Observers of Saudi Arabia have been mulling this problem for many years, as the strongest among founding king Abdul Aziz ibn Saud’s 45 sons passed the crown from one to another. Now, the murder of journalist Jamal Khashoggi, a Post contributing columnist lured to the Saudi Consulate in Turkey, chillingly tells us that generational succession is no longer a future problem. It is a present crisis.

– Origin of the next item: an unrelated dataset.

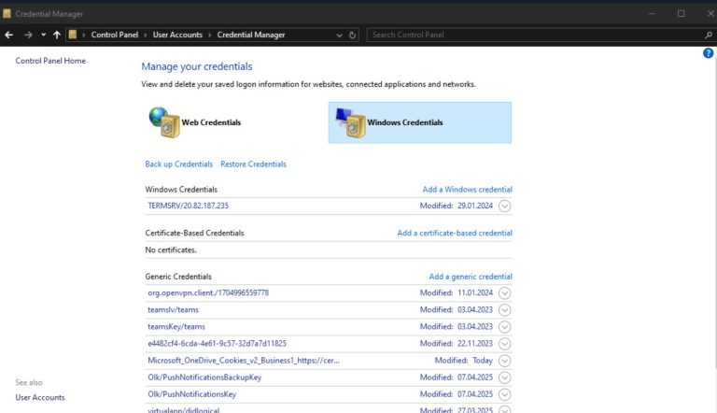
Task: Expand the teamsKey/teams credential details
Action: point(504,327)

Admittedly, thanks to the ocean of oil discovered beneath the sands of Saud’s realm, there’s no risk of his grandchildren reverting to the nomadic life from which the kingdom was built nearly a century ago. Instead, the risk is that the third generation — lacking its grandfather’s cunning and the caution of its fathers — will drag the kingdom into a spiral of treachery, backstabbing and recklessness. Crown Prince Mohammed bin Salman has shown himself to be steeped in all three.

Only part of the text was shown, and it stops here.